───── Data supplied
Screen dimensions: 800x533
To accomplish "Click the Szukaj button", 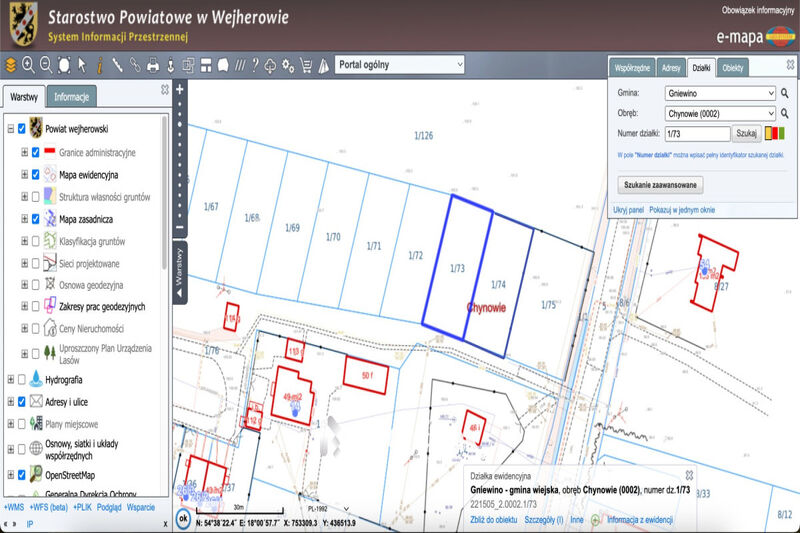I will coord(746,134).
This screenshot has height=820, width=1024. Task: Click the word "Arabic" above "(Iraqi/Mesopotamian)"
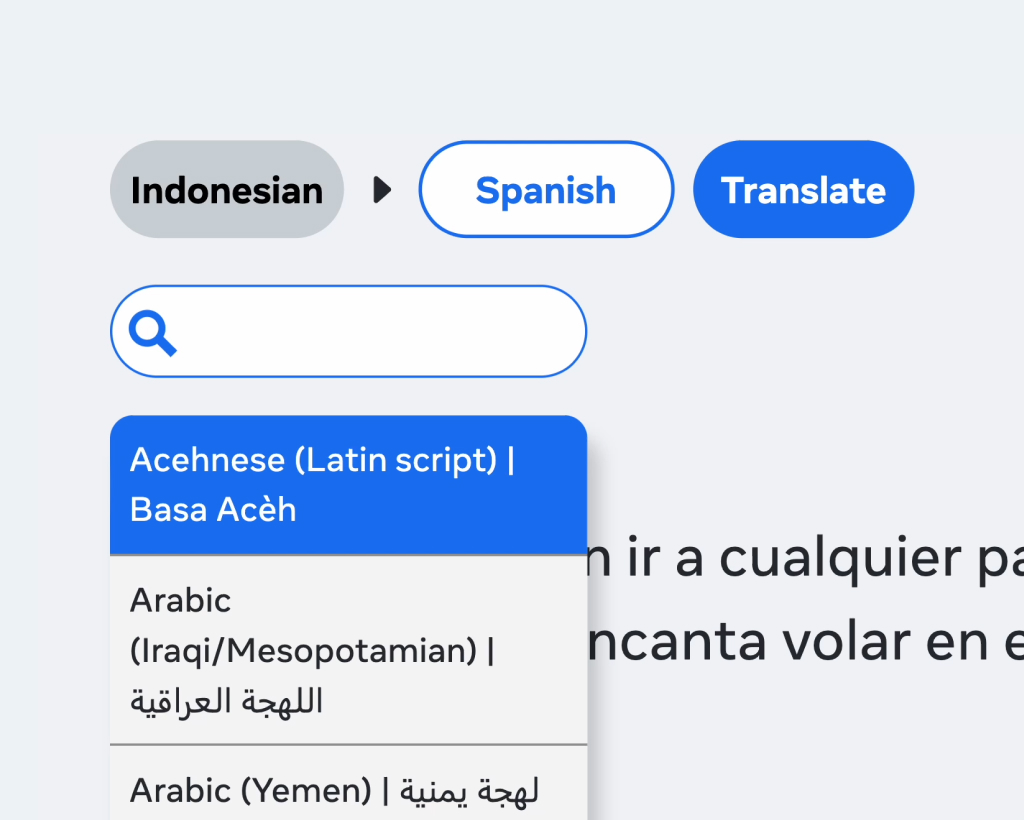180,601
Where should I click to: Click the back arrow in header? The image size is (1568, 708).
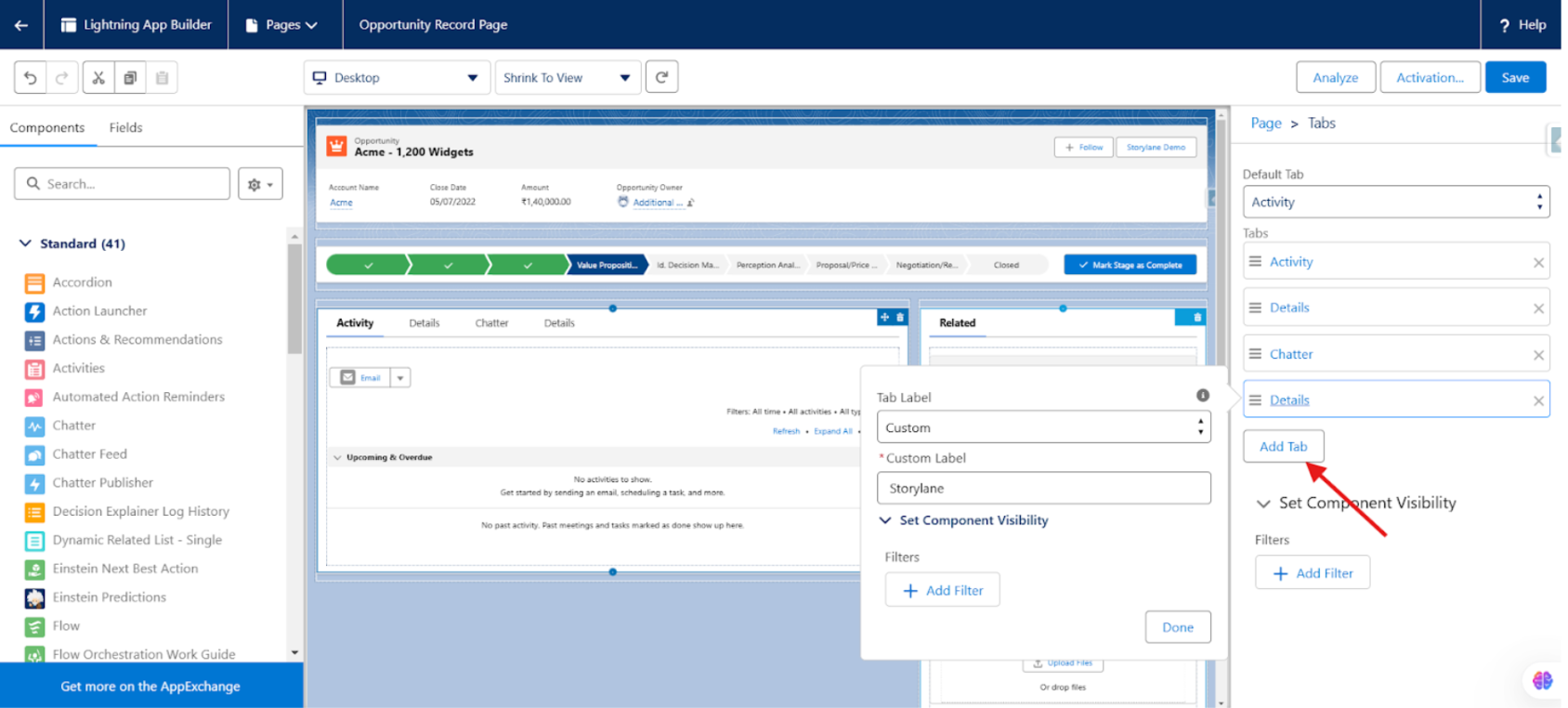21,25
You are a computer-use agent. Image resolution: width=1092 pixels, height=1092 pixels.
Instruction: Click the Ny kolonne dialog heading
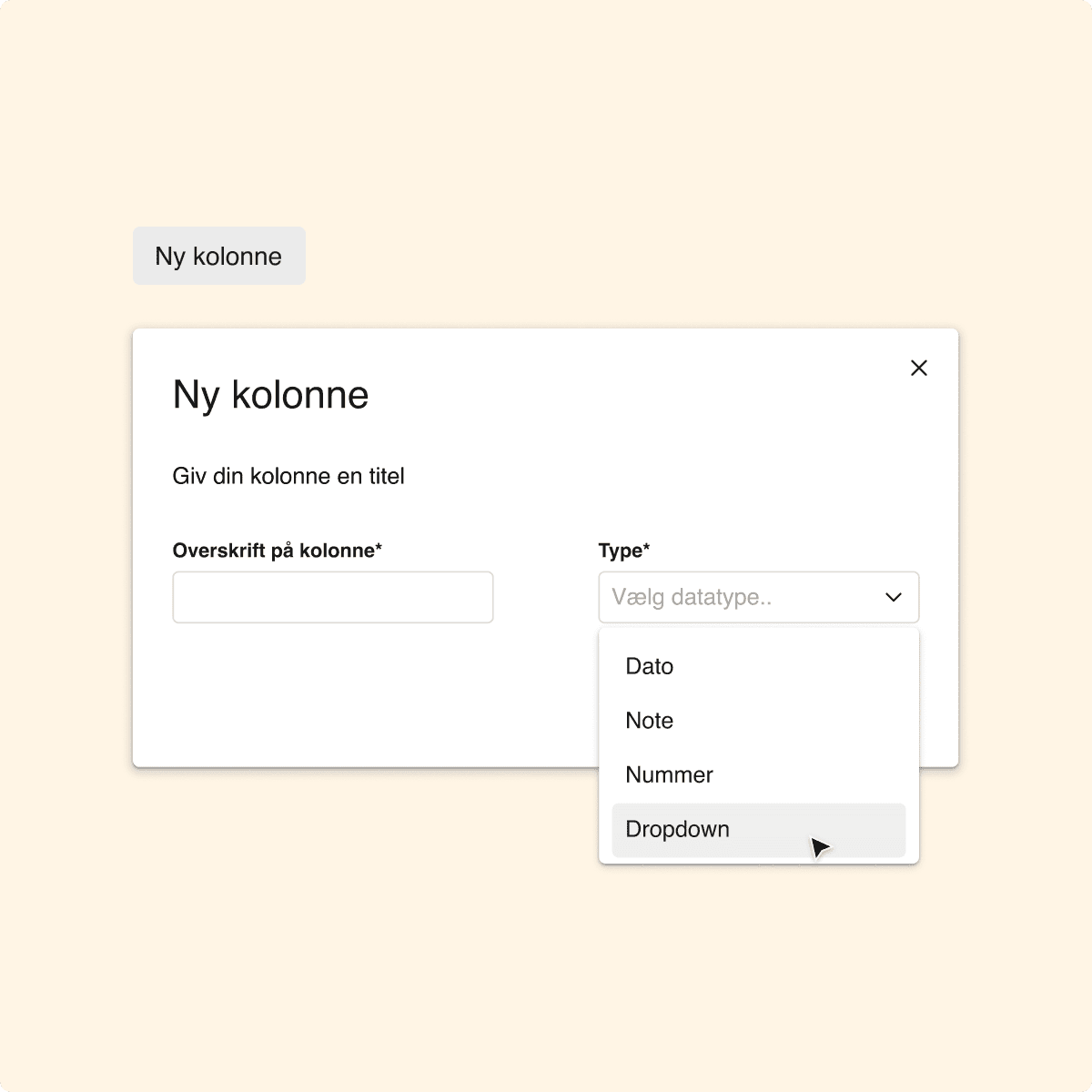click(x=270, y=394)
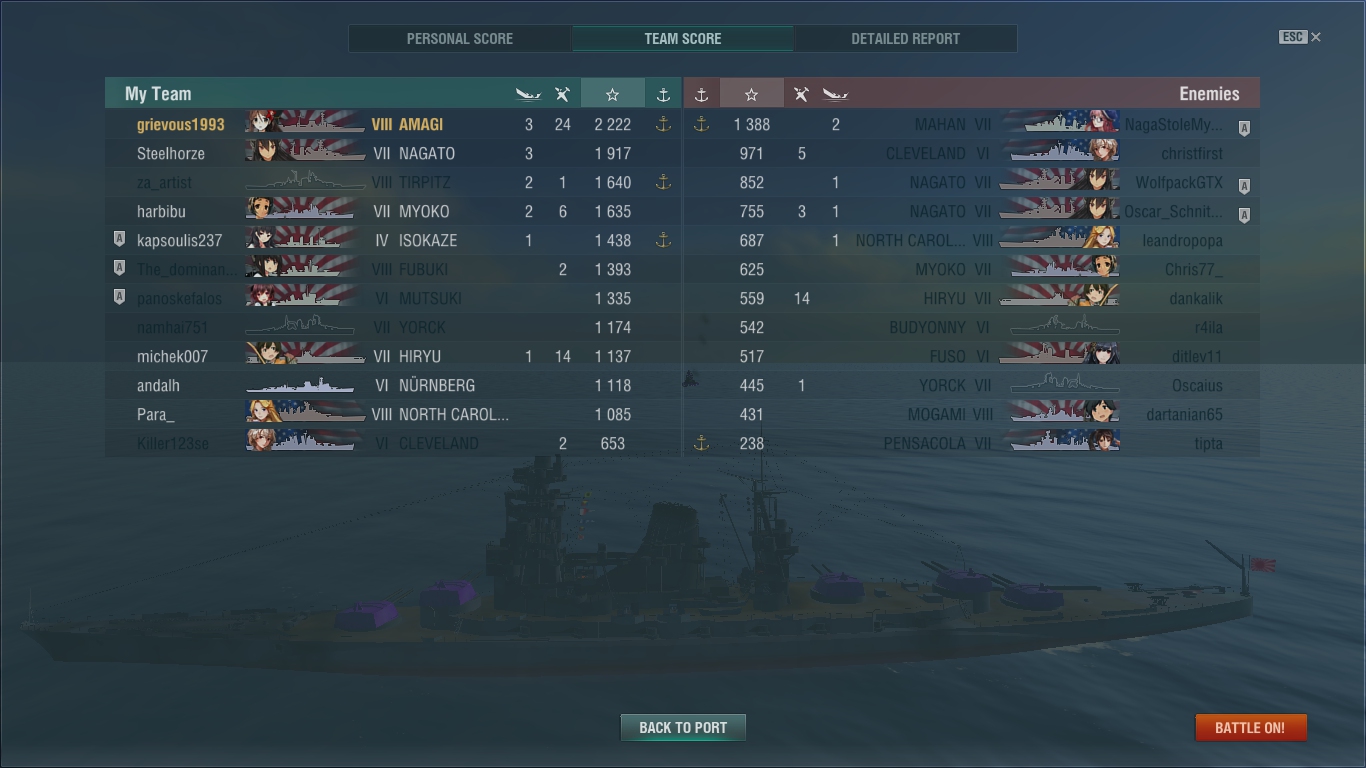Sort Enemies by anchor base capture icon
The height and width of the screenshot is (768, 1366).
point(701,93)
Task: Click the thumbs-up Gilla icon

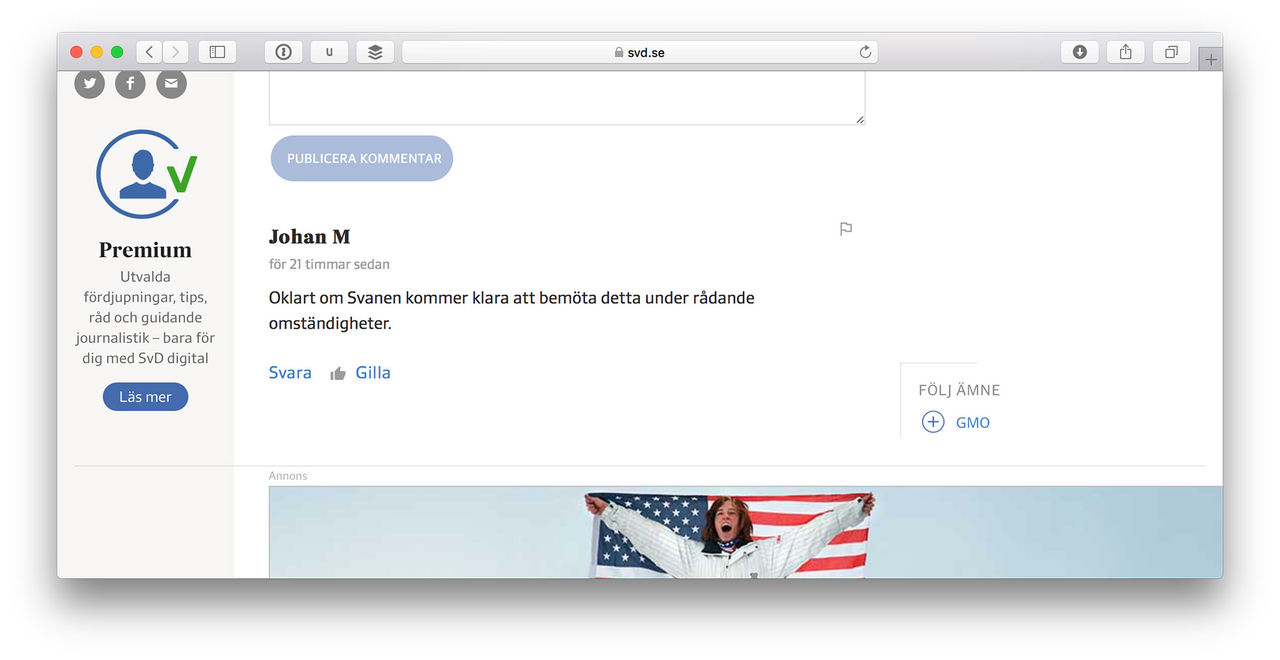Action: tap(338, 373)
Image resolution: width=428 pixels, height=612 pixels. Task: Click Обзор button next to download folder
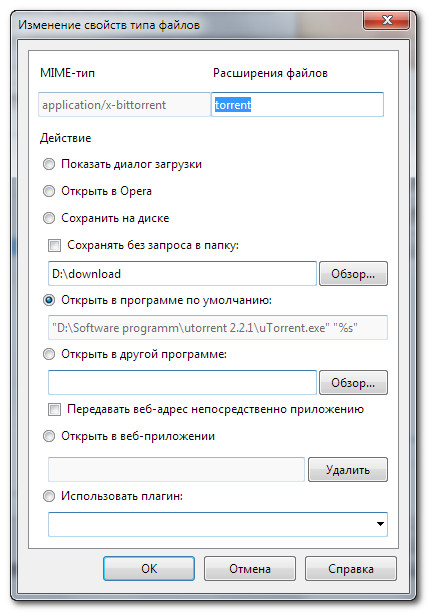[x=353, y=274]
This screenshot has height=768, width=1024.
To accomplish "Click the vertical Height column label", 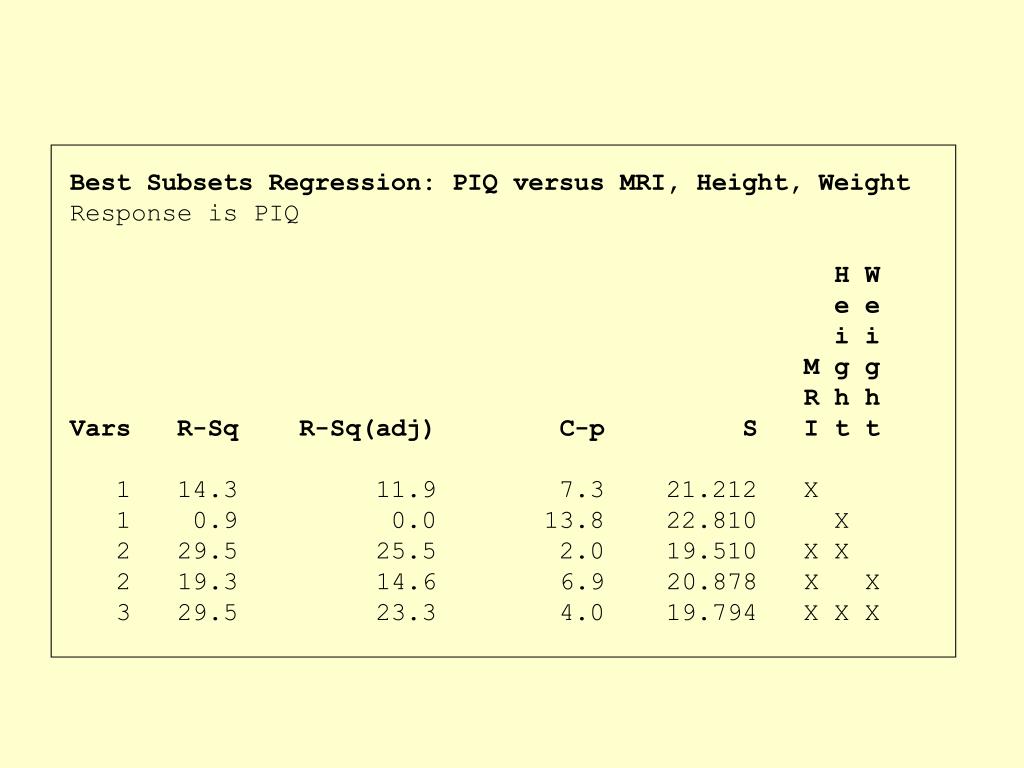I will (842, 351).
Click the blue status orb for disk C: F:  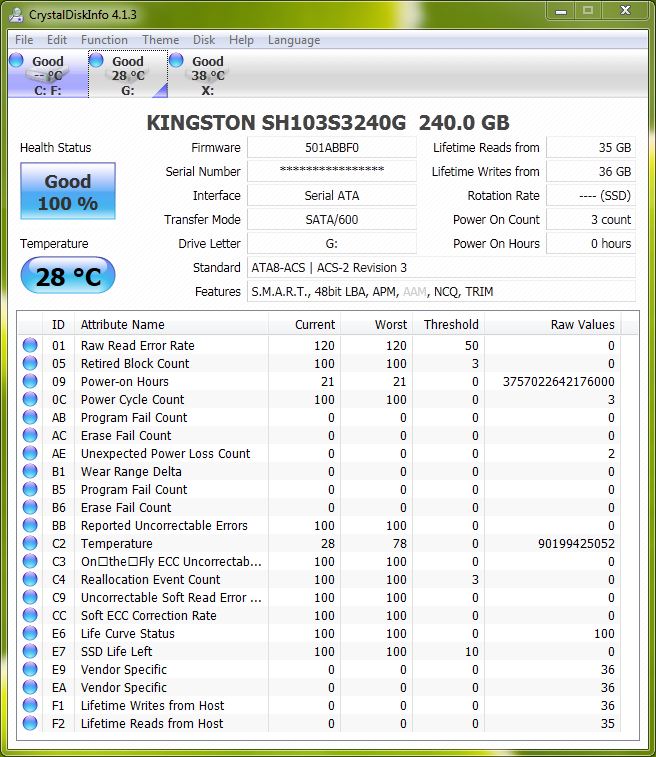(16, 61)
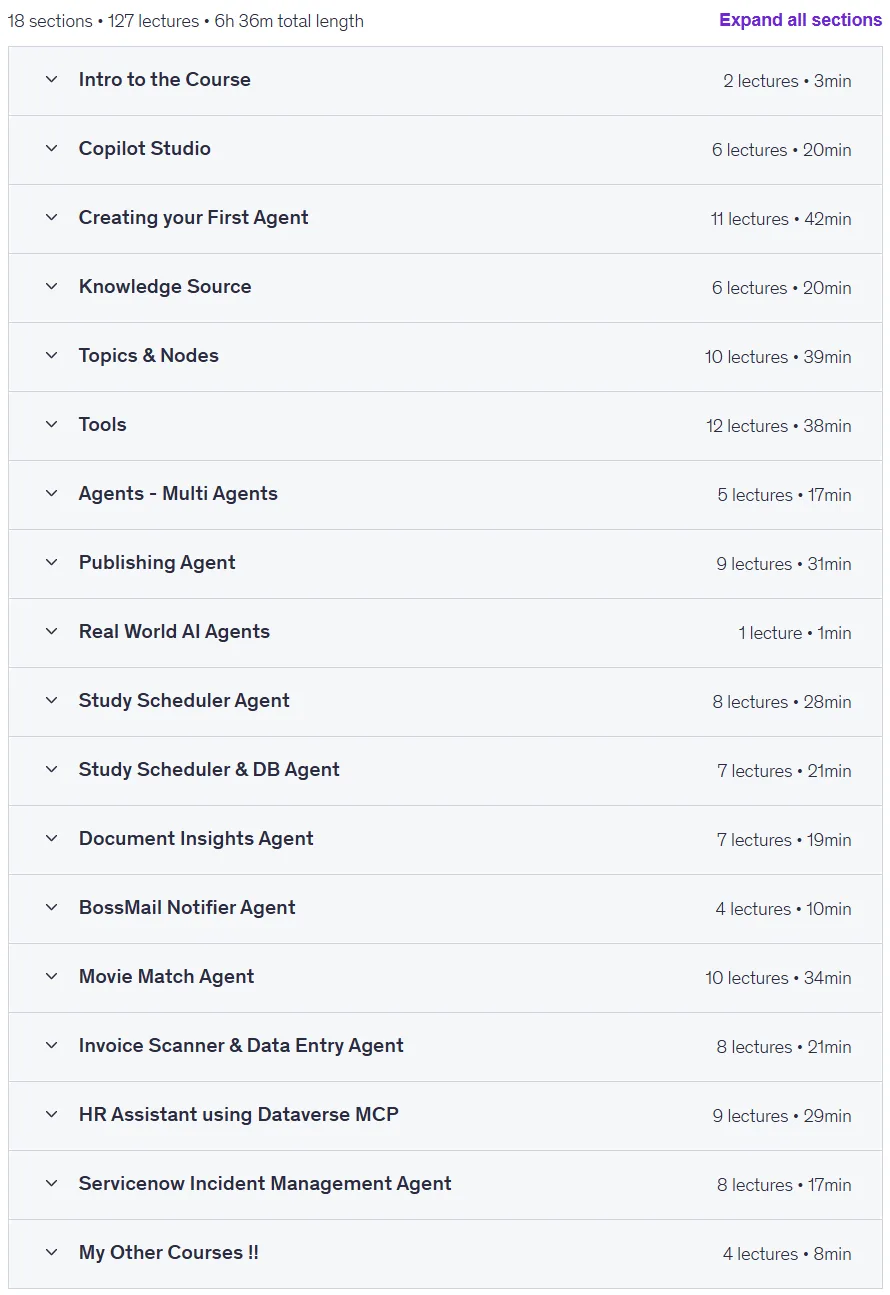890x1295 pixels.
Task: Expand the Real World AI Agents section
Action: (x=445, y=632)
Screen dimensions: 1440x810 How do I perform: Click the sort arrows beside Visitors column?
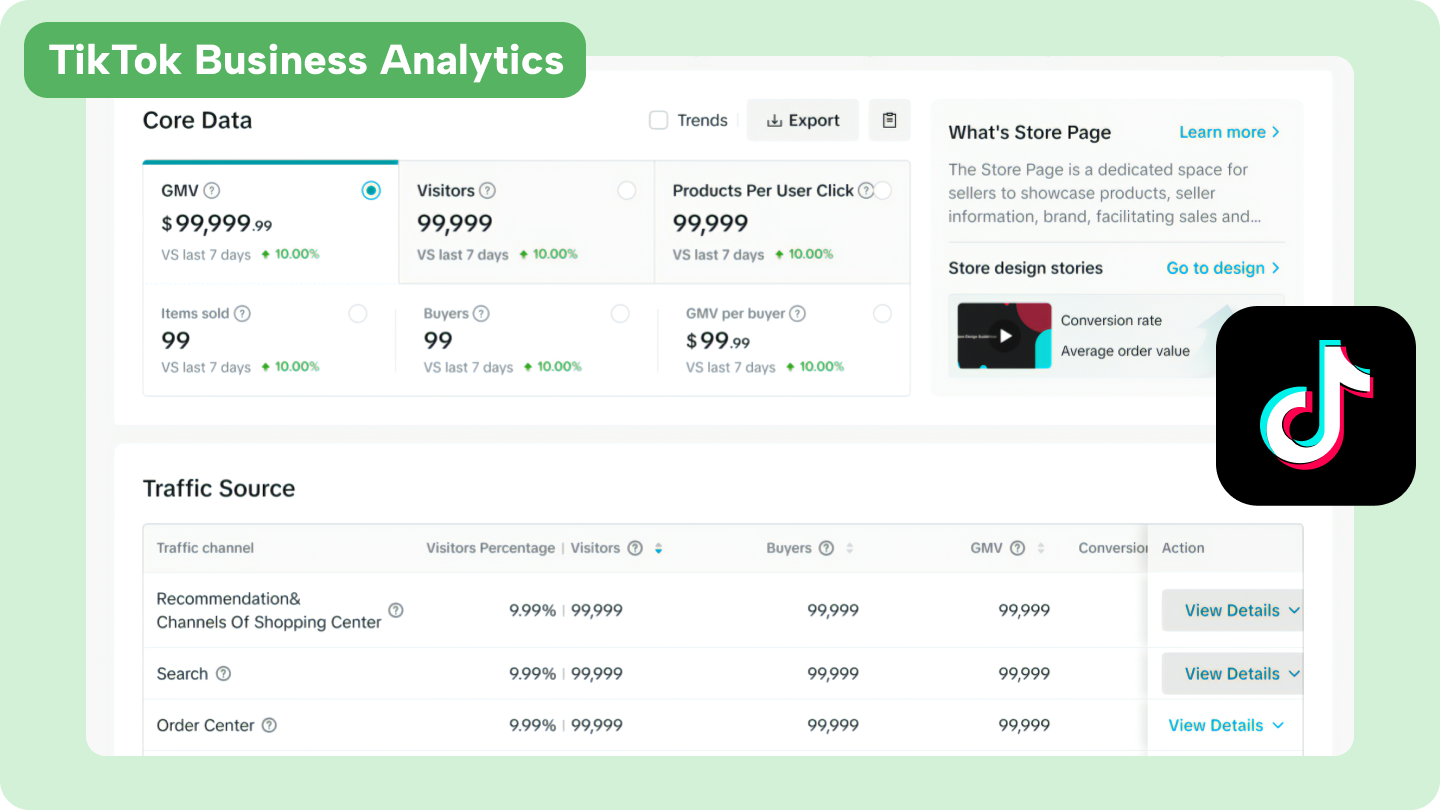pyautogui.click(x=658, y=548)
──────────
- [What you should do] Nothing but the lines from the one containing "Screen dimensions: 1440x810" through the final line of the entries above should be given again, each exactly as written; omit the pictures.

- [Expected answer]
Screen dimensions: 1440x810 How do I perform: Click the sort arrows beside Visitors column?
pyautogui.click(x=658, y=548)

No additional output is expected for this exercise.